How to complete this task:
Please revise the passage of the forum thread below on translating "ordentlicher Kaufmann," starting at "I have no idea" and ending at "a proper translation.", with "law class" replaced by "legal studies course".
:: Extracted text
# ordentlicher Kaufmann



## gabriela1

Would "prudent merchant" be a good translation to

"Der Bewerber hat seine Gechaefte als *ordentlicher Kaufmann* zu fuehren."

This is part of a contract.

Thanks much!!!


----------



## Frank78

"ordentlicher" could be misleading, because it can mean "official" or "regular" as well as "tidy"

I´m not sure about the context. If its "regular" use "ordentlicher" if not use "umsichtig" or "vorausschauend"


----------



## gabriela1

I'm so sorry, I meant translate to English : ordentlich Kaufmann as in the sentence I provided earlier.

Thanks for your try anyway, hope you can help me.


----------



## Frank78

gabriela1 said:


> I'm so sorry, I meant translate to English : ordentlich Kaufmann as in the sentence I provided earlier.
> 
> Thanks for your try anyway, hope you can help me.



First I´d say "salesman/-woman"

I think it´s a " regular salesman"

Help from a native english speaker appreciated.


----------



## gabriela1

What about "ordentlich"

Would "prudent" be an appropriate word such as in "prudent salesman"?


----------



## MünchnerFax

I think _prudent _might do. Other options may be _responsible, judicious._


----------



## Frank78

gabriela1 said:


> What about "ordentlich"
> 
> Would "prudent" be an appropriate word such as in "prudent salesman"?


 
prudent   
  • *adjective* acting with or showing care and thought for the future. 



This is what the oxford dictionary says. 


And I googeled "prudent salesman" and had hundreds of hits, so I thinks its the right term.


----------



## gabriela1

Thanks much again!


----------



## berndf

It is a legal term and as with (almost) all legal terms you have lost before you started when trying to translate it using common sense.
 
I have no idea how to translate it by I can explain what I still remember from law class at university and maybe a native English speaker with background in law can come up with a proper translation.
 
A "Kaufmann" is every person who "runs a business" as regulate by the statute of commerce, the "Handelsgesetzbuch" (HGB). The terminology of the HGB centres on merchants and their businesses but the definitions are so encompassing that de facto almost all commercial activity is within the scope of the statute. I.e. the term is almost as general as (the non-legal term) “Geschäftsmann” (=”businessman”).
::::
:: Given material
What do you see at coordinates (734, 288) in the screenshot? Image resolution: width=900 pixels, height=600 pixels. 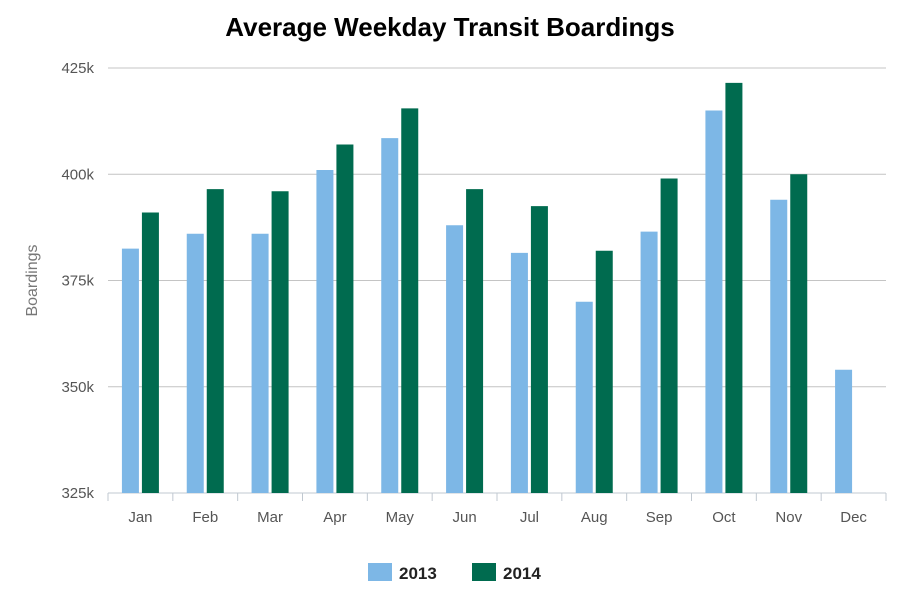 I see `bar-2014-oct` at bounding box center [734, 288].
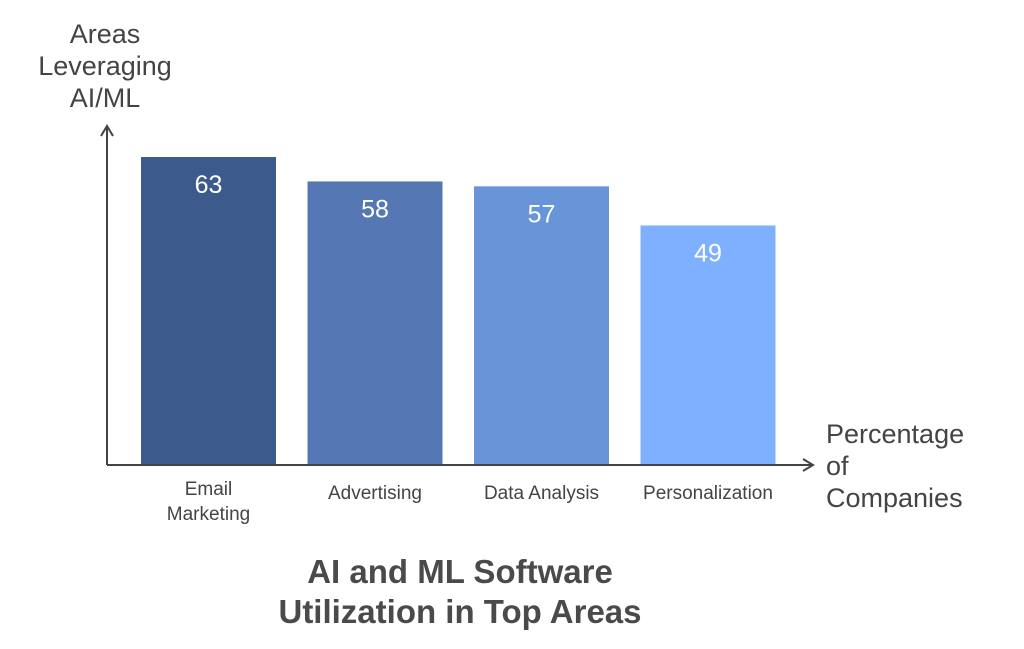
::::
Answer:
I have no idea how to translate it by I can explain what I still remember from legal studies course at university and maybe a native English speaker with background in law can come up with a proper translation.